The facts say otherwise. Overall 20 percent of students in the U.S. live in poverty. Based on the 2009 PISA results, U.S. students in schools with a poverty level of less than 10 percent performed best in the world in math, reading and science. However, as the poverty rate increased, the results showed, student achievement decreased, and students in schools with poverty rates greater that 50 percent ranked in the bottom of all students internationally.

The fact that Gates can manipulate such a vast group of policymakers, politicians, education groups, researchers and the federal government into changing policies and laws in order to gain acceptance of unproven common core standards leads you to wonder if this influence isn't being used to ensure that public education fails.

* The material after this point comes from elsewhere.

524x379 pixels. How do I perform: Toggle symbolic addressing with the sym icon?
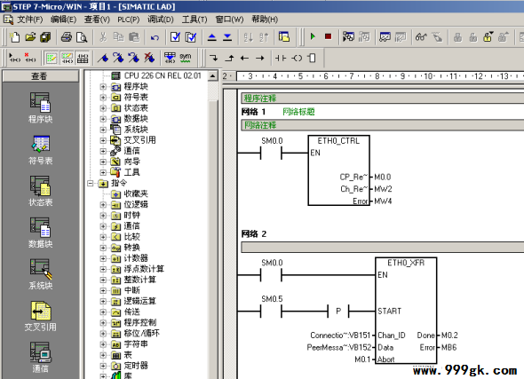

The more urgent question that needs to be asked is, can every child have access to a quality education regardless of zip code? Or will we continue to develop schemes that profit self-interested corporations by promoting policies designed to sell products in the absence of empirical evidence that they will really help all children to learn?

I don't know if we will really know the answer, but I'm reminded of a friend who used to say, "There's money in poor people." When I first heard it, I didn't quite understand what she meant. But as the number of the profit-driven schemes proliferate - always promoted in the name of helping guarantee that every child receive a quality education - her meaning is getting clearer all the time.